Nyawa Rakyat Hanya Di-Hargai Peluru Karet Oleh Pemerintah
Dalam Standard Operation and Procedure (SOP) negara-negara di dunia ini, pasukan anti huru-hara di negeri manapun, penggunaan peluru karet merupakan tahap kedua dari upaya menjinakkan masa yang tidak terkendali, yang biasanya diawali dengan himbauan, lontaran gas airmata, dan tembakan ke atas sebagai peringatan.
Menurut Wikipedia, definisi dari Peluru Karet adalah proyektil yang terbuat dari karet, atau yang dilapisi karet, yang ditembakkan dari senjata api.
SOP pasukan anti huru-hara di mana pun hanya membolehkan menembak peluru karet dalam jarak yang telah ditentukan, sehingga jika peluru karet mengenai sasaran, maka tidak akan mampu menembus kulit dan hanya membuat luka kecil atau memar.
Tujuan penggunaan peluru karet hanya membuat efek kejut dan takut, sedikit sakit, agar massa yang tidak terkendali membubarkan diri. Sasaran peluru karet pun dilakukan secara amat selektif, hanya kepada orang-orang yang diidentifikasi sebagai provokator massa.
Peluru karet digunakan sebagai senjata tidak mematikan, namun tetap dapat menembus kulit manusia. Peluru karet tetap dapat menyebabkan kematian apabila digunakan pada jarak dekat atau terkena bagian vital seperti kepala.
Sidang Paripurna Century yang telah berlangsung selama dua hari, kepolisian yang menjaga keamanan Sidang Paripurna tidak hanya memakai water canon dan gas air mata, akan tetapi telah menembakkan peluru karet ke arah demonstran kontra SBY. Dilaporkan setidaknya ada satu orang mahasiswa yang terkena tembakan peluru karet di dada dan sedang mendapatkan perawatan di RS Pelni.

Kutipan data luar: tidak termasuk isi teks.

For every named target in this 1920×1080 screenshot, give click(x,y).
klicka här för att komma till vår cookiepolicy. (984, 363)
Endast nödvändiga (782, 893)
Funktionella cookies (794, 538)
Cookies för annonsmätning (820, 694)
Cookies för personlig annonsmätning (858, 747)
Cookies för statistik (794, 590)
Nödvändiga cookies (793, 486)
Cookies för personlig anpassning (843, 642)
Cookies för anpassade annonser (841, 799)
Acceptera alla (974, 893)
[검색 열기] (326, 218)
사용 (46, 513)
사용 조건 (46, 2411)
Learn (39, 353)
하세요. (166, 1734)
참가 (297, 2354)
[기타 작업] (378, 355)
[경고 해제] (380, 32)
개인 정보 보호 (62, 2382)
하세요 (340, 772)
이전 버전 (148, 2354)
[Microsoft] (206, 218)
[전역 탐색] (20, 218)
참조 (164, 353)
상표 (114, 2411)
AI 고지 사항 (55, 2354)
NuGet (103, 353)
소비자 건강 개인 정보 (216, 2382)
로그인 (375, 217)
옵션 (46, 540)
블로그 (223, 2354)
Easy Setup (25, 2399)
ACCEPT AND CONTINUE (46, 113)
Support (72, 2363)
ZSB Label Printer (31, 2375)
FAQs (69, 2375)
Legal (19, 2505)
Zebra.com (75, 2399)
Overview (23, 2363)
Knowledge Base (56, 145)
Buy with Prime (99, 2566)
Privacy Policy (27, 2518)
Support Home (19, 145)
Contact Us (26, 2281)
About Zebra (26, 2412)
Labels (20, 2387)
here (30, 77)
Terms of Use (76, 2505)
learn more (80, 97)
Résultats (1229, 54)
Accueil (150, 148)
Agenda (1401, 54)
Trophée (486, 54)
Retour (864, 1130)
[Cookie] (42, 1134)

Walaupun peluru karet lazim digunakan untuk menangani urusan huru hara dan unjuk rasa, namun wajarkah apabila peluru karet selalu digunakan bahkan untuk keadaan yang belum 'genting' sekalipun? Dan apakah benar telah memenuhi SOP ditembakkan harus dari jarak tertentu sehingga tidak akan membuat luka yang memerlukan perawatan rumah sakit?
Jika fakta di lapangan korban-korban peluru karet selalu harus mendapatkan perawatan di rumah sakit, bukankah ini berarti telah ada suatu pelanggaran terhadap SOP?
Apakah benar bahwa keselamatan nyawa demonstran (hampir) tidak ada harganya, seperti yang dikatakan Jubir Demokrat yang bernama Sutan Bhatoegana, malam ini yang mengatakan di TV One,""Biasa demonstran terluka...wajar,namanya juga berjuang...kalo ga mau terluka, pulang aja, nonton lewat TV di rumah...ga usah kesini".
Kalau benar keselamatan nyawa rakyat sudah tidak berharga lagi di mata pemerintah, lalu masih akan kah kita percayakan kelangsungan bangsa ini yang juga berarti hidup kita, rakyat Indonesia, kepada pemerintahan yang seperti itu?